Adult Beginners gained a fairly positive response at the Toronto International Film Festival, with Nikola Grozdanovic of Indiewire giving it a B+ grade, saying "it’s not perfect, but as far as feature debuts go, there’s very little you can fault Adult Beginners for. Slightly pedantic and maudlin at times, with telegraphed metaphors and some rushed pacing, it’s still hard to call any of these hiccups major flaws. Katz, with the help of an inspired cast and an emotionally intelligent and mature screenplay, has succeeded in depicting the trials and tribulations of adults who, all for respectfully different yet equally weighty reasons, often make a three-year-old the most mature person in the room." He also praised the supporting roles of McHale, Krawkowski, and particularly Moynihan. Phil Brown of Collider gave the film a B− grade calling it "cute". "It’s a very heartfelt, sweet, funny, moving and deliberately small movie that does exactly what it’s supposed to do and then rolks [sic] credits before wearing out it’s [sic] welcome. [...] It’s a little wisp of a comedy with enough warm sentiments and observations about eccentrically neurotic adults to slip in a little emotional sting."
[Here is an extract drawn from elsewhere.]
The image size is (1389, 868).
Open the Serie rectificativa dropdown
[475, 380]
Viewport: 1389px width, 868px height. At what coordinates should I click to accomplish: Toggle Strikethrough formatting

Justin Chang of Variety said of the film that "it’s the sort of casual hangout vibe that feels so lived-in, it’s a shame when the film begins to devolve into the sort of rigged reconciliations and easy epiphanies it had largely avoided, up to a point. [...] Still, those imperfections are forgivable, even fitting, for a modest, well-assembled charmer that represents a welcome branching out for most of the key talents involved." Furthermore, at the South by Southwest Film Festival, Michael Roffman of Consequence of Sound said "you don’t need to rush out and see Adult Beginners. However, it’s an ideal Netflix viewing in the near future, when the winter shifts into something awful and the afternoon begs for a little couching."